Does Python really follow its philosophy of "Readability counts"?

Russ P. Russ.Paielli at gmail.com
Wed Jan 21 01:55:09 EST 2009


On Jan 20, 10:24 pm, alex23 <wuwe... at gmail.com> wrote:
> On Jan 21, 3:20 pm, "Russ P." <Russ.Paie... at gmail.com> wrote:
>
> > But I doubt it will ever come to pass, because it is clear that much
> > of the Python community has no clue about what is required for large-
> > scale, safety-critical software engineering.
>
> Okay, let me try a less snippy approach. How do you feel about
> metaclass techniques such as this one by Carl Banks?
>
> http://code.activestate.com/recipes/573442/
>
> This is pretty much what I had in mind when I said before that I
> believed such concerns could be addressed externally of the
> interpreter. Thankfully I thought to check Activestate before knocking
> up my own as proof-of-concept :)
>
> With Python 2.6/3.0 Carl's code could be easily (almost said
> 'trivially'...) extended to support the new __dir__ special method to
> exclude anything marked as private from the dir() results.

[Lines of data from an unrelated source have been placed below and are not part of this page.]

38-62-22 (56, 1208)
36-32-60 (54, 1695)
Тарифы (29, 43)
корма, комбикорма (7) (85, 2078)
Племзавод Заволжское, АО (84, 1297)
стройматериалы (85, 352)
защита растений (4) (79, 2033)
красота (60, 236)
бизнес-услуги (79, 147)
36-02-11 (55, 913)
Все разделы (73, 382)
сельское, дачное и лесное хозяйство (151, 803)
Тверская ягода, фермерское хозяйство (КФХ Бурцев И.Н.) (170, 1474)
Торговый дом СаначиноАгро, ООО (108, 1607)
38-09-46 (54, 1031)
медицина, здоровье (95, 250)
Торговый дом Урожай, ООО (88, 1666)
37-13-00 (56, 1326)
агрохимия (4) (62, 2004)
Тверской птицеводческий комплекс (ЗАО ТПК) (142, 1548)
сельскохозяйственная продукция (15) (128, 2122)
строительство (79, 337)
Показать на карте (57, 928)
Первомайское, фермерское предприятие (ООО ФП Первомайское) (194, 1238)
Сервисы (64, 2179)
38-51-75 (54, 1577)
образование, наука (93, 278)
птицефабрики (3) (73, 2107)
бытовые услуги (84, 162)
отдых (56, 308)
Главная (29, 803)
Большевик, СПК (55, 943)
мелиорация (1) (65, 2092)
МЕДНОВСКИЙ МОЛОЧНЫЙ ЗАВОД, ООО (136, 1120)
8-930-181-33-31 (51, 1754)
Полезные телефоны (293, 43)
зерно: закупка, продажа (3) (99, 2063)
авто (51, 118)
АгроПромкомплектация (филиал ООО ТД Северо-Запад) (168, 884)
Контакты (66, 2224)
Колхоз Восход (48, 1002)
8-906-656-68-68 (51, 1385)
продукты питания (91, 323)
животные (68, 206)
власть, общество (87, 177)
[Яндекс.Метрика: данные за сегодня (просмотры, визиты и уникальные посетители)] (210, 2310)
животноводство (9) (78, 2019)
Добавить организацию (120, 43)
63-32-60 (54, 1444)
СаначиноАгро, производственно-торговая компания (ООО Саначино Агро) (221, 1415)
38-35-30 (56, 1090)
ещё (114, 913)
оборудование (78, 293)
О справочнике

Looks interesting. If it can somehow be integrated into the language
as full-fledged feature, then I'd say it has potential. As I said
before, I am not looking for a hack or a quick fix. I am interested in
well-engineered data hiding that is fully supported as part of the
language. But I certainly appreciate Mr. Banks effort whether it ever
reaches that level or not.

[I am a bit confused though, because I seem to recall that Mr. Banks
claimed earlier in this thread that enforced data hiding is useless.]